Transilerate accents in MySql like LIKE

I have a very long list of users. I want to group them by first letter of name. If the first letter is not a letter, it's grouped under #, so I have max 27 groups, for a-z + #.

I want to show only the gorup labels (e.g. F) if it will have results, and for every letter I want to know how many results it will have. So I do a single GROUP query to count all groups:

SELECT
  IF(lastname REGEXP '^[a-z]', UPPER(SUBSTRING(lastname, 1, 1)), '#') first_char,
  COUNT(1) num_users
GROUP BY first_char

That seems to work, BUT using REGEXP means that Ö isn't an O, but a #. That's a problem, because LIKE does find 'Ö' = 'O', so it will be in the O group when I name LIKE 'O%'. I could use REGEXP in the results query too, but I rather file Ö under O.

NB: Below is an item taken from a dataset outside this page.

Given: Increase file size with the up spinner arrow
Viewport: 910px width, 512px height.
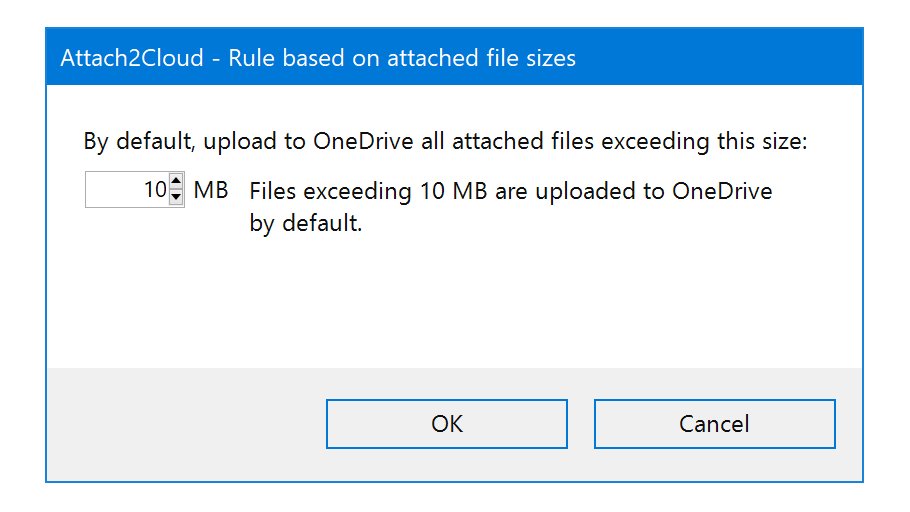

So the LIKE query works perfectly, but the GROUP query doesn't. How do I do exactly what LIKE does during comparisons?, so the group numbers and results always perfectly match.

Or another way to count correctly?

edit 1

Using LIKE a OR LIKE b OR .. OR LIKE z in the IF doesn't even work, because then the group might be Ö instead of O. The numbers will be correct, but the group label won't be. I really need a conversion...

edit 2

Thanks to @mpen. lastname REGEXP '^[[:alpha:]]' is shorter than 26 LIKEs, but the Ö label problem remains. Converting that outside MySQL is easy though.

Upvotes: 1

Views: 123

Answers (1)

mpen
mpen

Reputation: 283345

You can do the grouping like this:

select
    IF(name REGEXP '^[[:alpha:]]', UPPER(SUBSTRING(name, 1, 1)), '#') first_char,
    COUNT(1) num_users
from _grouptest
group by first_char

And then remove the accents in your scripting language of choice, or if you're brave, you can attempt to remove them in pure MySQL.